Storing data in the right format

Use Parquet whenever you can. The benefits of Parquet are substantial. Faster performance, less data to scan, and much more efficient columnar format. However, it is not supported out-of-the-box by Kinesis Firehose, so you need to implement your own ETL. AWS Glue is a great option.

Creating small tables for frequent tasks

When we started using Redshift Spectrum, we saw our Amazon Redshift costs jump by hundreds of dollars per day. Then we realized that we were unnecessarily scanning a full day’s worth of data every minute. Take advantage of the ability to define multiple tables on the same S3 bucket or folder, and create temporary and small tables for frequent queries.

Lesson #3: Combine Athena and Redshift Spectrum for optimal performance

Moving to Redshift Spectrum also allowed us to take advantage of Athena as both use the AWS Glue Data Catalog. Run fast and simple queries using Athena while taking advantage of the advanced Amazon Redshift query engine for complex queries using Redshift Spectrum.

Redshift Spectrum excels when running complex queries. It can push many compute-intensive tasks, such as predicate filtering and aggregation, down to the Redshift Spectrum layer, so that queries use much less of your cluster’s processing capacity.

Lesson #4: Sort your Parquet data within the partition

We achieved another performance improvement by sorting data within the partition using sortWithinPartitions(sort_field). For example:

df.repartition(1).sortWithinPartitions("campaign_id")…

Conclusion

We were extremely pleased with using Amazon Redshift as our core data warehouse for over three years.

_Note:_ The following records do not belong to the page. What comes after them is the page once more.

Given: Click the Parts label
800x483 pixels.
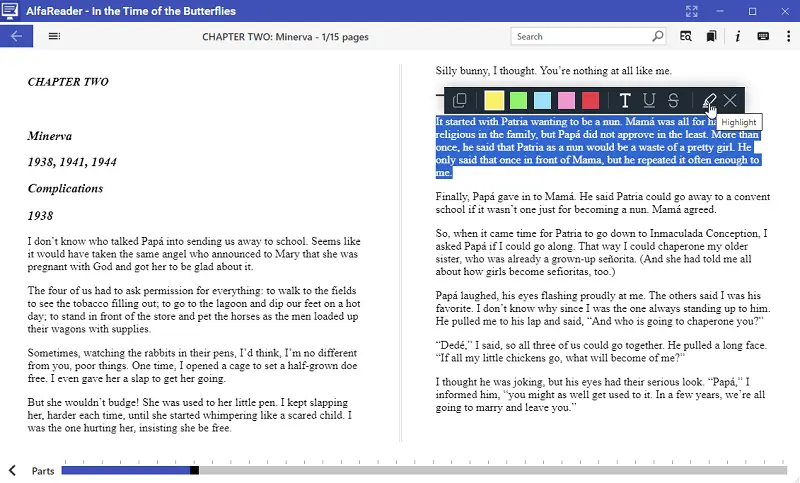Looking at the screenshot, I should coord(43,470).
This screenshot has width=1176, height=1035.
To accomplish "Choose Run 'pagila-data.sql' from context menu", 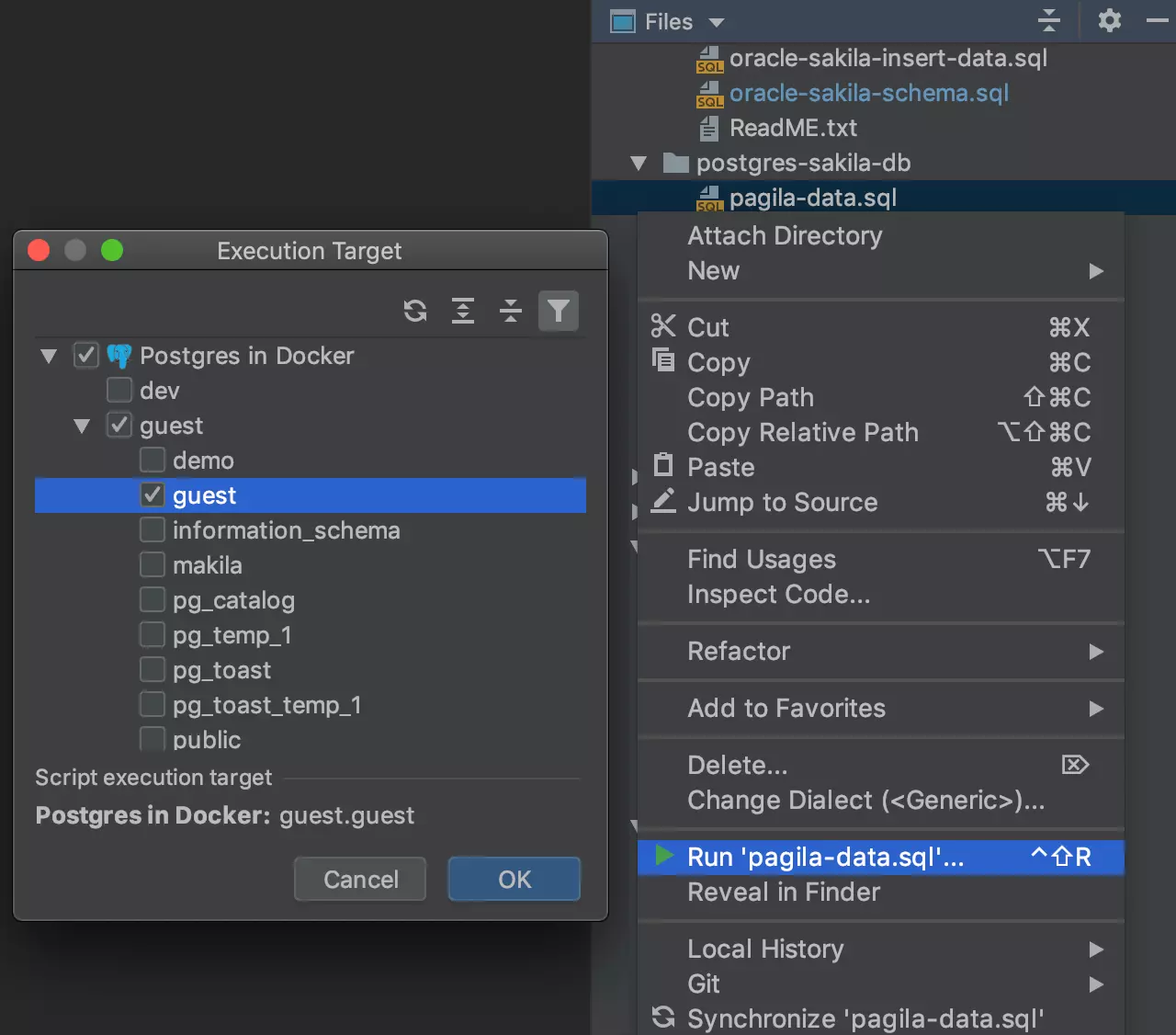I will [x=825, y=857].
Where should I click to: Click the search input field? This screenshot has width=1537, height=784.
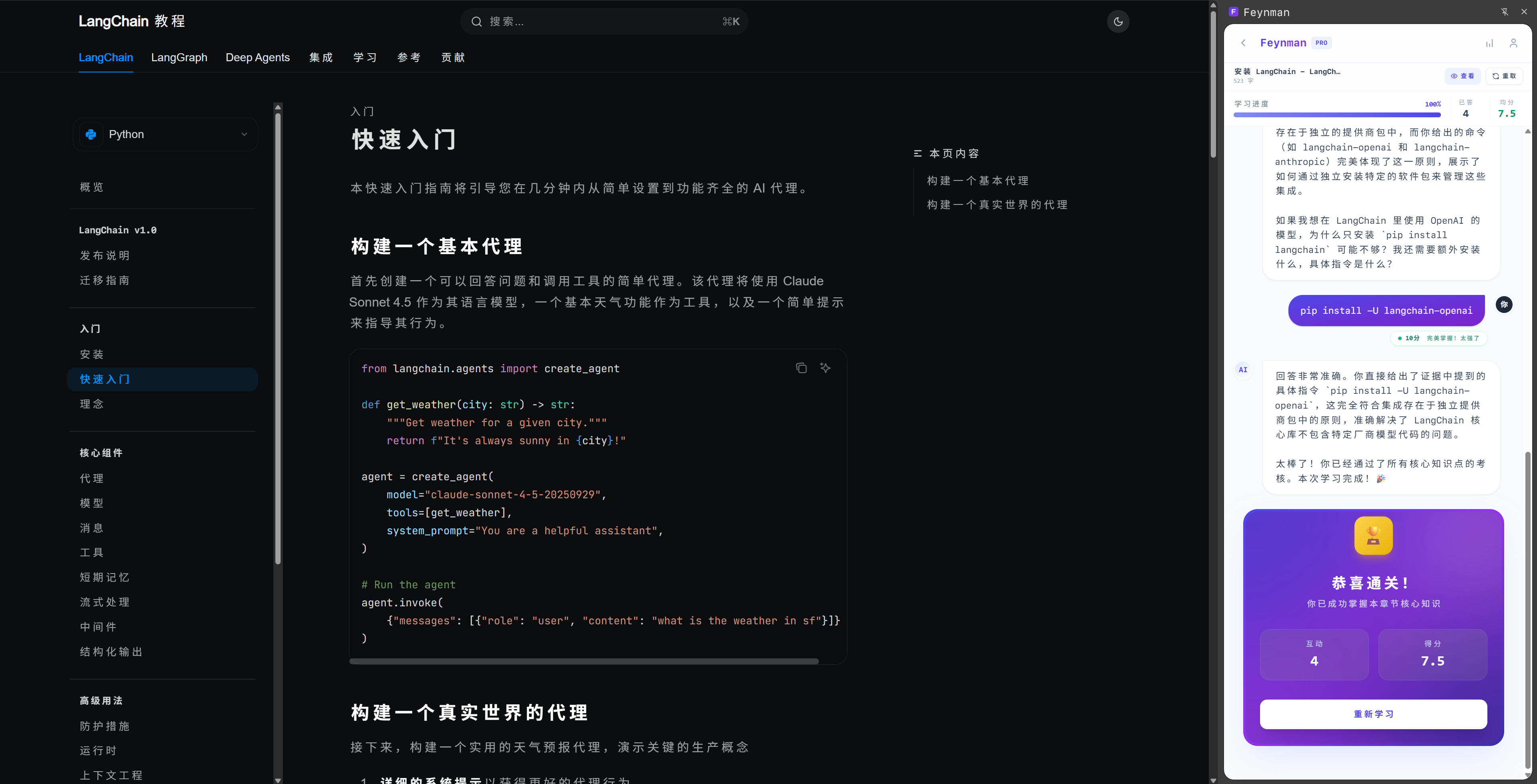coord(603,22)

But as our client base and volume of data grew substantially, we extended Amazon Redshift to take advantage of scalability, performance, and cost with Redshift Spectrum.

Redshift Spectrum lets us scale to virtually unlimited storage, scale compute transparently, and deliver super-fast results for our users. With Redshift Spectrum, we store data where we want at the cost we want, and have the data available for analytics when our users need it with the performance they expect.


About the Author

With 7 years of experience in the AdTech industry and 15 years in leading technology companies, Rafi Ton is the founder and CEO of NUVIAD. He enjoys exploring new technologies and putting them to use in cutting edge products and services, in the real world generating real money. Being an experienced entrepreneur, Rafi believes in practical-programming and fast adaptation of new technologies to achieve a significant market advantage.